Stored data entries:
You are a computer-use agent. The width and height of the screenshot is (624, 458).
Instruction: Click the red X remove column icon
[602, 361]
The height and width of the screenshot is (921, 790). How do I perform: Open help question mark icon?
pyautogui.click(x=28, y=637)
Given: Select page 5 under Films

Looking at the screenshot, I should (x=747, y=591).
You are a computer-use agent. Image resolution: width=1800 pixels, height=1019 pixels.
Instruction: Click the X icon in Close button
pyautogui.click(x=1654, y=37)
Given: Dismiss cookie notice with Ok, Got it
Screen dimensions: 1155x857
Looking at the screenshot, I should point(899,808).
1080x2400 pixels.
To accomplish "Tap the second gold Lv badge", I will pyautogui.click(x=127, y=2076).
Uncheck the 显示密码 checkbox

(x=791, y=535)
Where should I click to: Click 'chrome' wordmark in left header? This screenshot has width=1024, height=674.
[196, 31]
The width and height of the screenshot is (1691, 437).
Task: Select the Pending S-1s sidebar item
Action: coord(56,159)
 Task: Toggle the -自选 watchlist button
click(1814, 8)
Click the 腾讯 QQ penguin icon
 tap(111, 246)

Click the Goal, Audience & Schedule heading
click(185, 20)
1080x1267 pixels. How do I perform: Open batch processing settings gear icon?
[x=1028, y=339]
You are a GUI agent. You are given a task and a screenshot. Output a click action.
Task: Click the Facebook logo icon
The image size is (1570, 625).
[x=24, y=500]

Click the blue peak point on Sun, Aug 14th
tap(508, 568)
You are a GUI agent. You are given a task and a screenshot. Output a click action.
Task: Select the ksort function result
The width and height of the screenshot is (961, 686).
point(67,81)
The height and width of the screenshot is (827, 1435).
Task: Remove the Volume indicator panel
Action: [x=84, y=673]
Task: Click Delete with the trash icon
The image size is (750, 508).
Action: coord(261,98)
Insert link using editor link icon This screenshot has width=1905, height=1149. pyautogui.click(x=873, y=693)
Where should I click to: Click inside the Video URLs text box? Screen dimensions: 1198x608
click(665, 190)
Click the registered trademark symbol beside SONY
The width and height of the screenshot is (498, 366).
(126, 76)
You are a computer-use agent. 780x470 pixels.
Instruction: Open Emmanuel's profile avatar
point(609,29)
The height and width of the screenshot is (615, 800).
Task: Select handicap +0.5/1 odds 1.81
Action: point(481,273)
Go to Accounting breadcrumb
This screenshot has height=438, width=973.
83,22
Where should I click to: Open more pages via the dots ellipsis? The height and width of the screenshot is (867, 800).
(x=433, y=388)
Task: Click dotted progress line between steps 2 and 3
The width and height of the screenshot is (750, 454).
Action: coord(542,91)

**What is required**. Once every line above has been checked for the string "with", give the number of matching lines and nothing more.

**Completed task**. 2